The opening line of Richard the Third would have you believe that all hardships are over and only good days are to come. But as theatergoers attending Shakespeare Theatre Company’s (STC) upcoming production of Richard the Third will soon realize, anything but peace lies ahead.

Directed by David Muse for STC and running from February 5 through March 10, Shakespeare’s Richard the Third follows the titular role of Richard on his ambitious quest for the crown.
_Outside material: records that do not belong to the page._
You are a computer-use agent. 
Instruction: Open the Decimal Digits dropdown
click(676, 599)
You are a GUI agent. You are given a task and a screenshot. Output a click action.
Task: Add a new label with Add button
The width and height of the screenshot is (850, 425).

A spiteful megalomaniac, Richard (Matthew Rauch) will stop at nothing until he sits on the throne, and thus invites the audience into a world of murder, villainy and even dark fun.

“Yes, Richard does horrific things in this play,” Rauch says, “but my hope and David’s [Muse] hope, I think, is that at least for the first part of the play, the audience reaction will not be ‘Oh, what a terrible person,’ but ‘Oh, isn’t he just deliciously evil’ and it’s terrible, but it’s fun to watch.”

Rauch emphasizes that just because the title of the play is Richard the Third, it doesn’t mean the story is only about him.

“It’s very easy with a face on the poster and the title of the play, for people to think there’s only one person involved,” Rauch says. “The truth is there’s about a hundred people involved and all of them are crucial.”

Some of those crucial people are the women around Richard, including his mother the Duchess of York, Margaret of Anjou and Queen Elizabeth. Rauch points out that while Richard can brilliantly manipulate people and events, these particular women don’t bend easily to his will and disprove the outdated notion that Shakespearean women are damsels in distress.

But a fourth woman equally as important to the play’s development, Lady Anne of Neville (Cara Ricketts), is the person who perhaps best understands Richard.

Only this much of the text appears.